If I can summon you back with the mad eye of animal earth, then I will have no
equal.

If the February moonset smells of burnt brushwood,
if I’ve treated the day’s wound with butterfly stitch,
if uncomfortable in my own darkening nakedness,
then, fan palm and puff adder’s threat, a whiff of burnt plastic,
a swig from a half-pint of whiskey.
If steenbok beef bottlenecks in its throat,
then the cat is seeker swaddling a corpse fawn, then
a rustle in the speargrass, the names for various acacia in English:
the ‘wait-a-bit’ waddle that clings to our clothing, the brack or ankle thorn,
the fever tree or white thorn, the paperbark thorn,
the whistling acacia and the wind that fifes through its thorn chambers,
produces a cadence that scatters into blank exclamatory
like warthogs fat with the night grief.

Rogue winds lift as they canvass savannah, carrying with them our sweat
over dirt road crossings carved from grass by repeat offenses,
over the rangers’ camp and tourist lodges, paved macadam and cordon fence
across the changes in terrain-type to the dead-rat trees eternal in their heft.

Among the riverine ruts, a sausage tree, that perfect metaphor for virility,
begs reprieve from its own dead limb; seedpods of the candle thorn,
flame acacia, the blue thorn; the empty can of kidney beans above the ash pit,
the charred stack of wood astute in our ordinary speech
about how springbok seem skittish, thrum in the salt sedge,
or, how, despite thirst, wildebeest come across a carcass
and move on as if no mistake was ever made.

I wanted to imagine you into this poem all civet mischief in the land of honey,
a short-lived shadow cast by flashlights against a canvas tent
but you are the absence I voice,
the soldier termite and chemical strategies for colony defense,
palmettos in a pit latrine—I was a grass woman weapon in a dark glade
laughing a lactic lungful until the meadow swathed in starlight
lit with the intensity of daybreak.
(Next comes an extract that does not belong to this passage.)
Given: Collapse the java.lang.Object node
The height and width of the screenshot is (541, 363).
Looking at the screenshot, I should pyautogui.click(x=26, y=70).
Elements,
joining with me now, increasing like power from the soles of my feet—

 

Materia VIII

after Yoshitaka Amano

i did not do it for the love of a just thunder kingdom.

i did not prepare my day with the materials of battle
just for my enemy to wear a wreath of aromatic shoots

upon victory. strength is a woman w/ her hand on the mouth
of behemoth, voice pushed out like birds in all directions.

it is also the beast, the river of its wooly red hair kneaded
by freshwater fish–i wanted to tell an impossible story

as if it were true. for example: it has taken much time,
but I smile now, in telling how I survived my enemy.

it has been three years since a lover last washed me
lost in my grief field. great paingiver, bless my enemy

who stomped my chest flat, made the meat of me
my very own cadaver shield, the one who gave me the gift

of a fevering dark star swallower of my heart. then i sat
with spells against the mouth of my enemy

and his testimony of an assegai tongue. now, my hex
can excise an empire of one’s hope. do not pity

the crook his pleonexia–he is mine and i
his object which makes us each into the palimpsest

that breathes—witness the miracle of
an impossible exchange, how in one glare, we could

command a rain of kukri, i must bring this man to wreckage.
you see that shadow you cast against the wall?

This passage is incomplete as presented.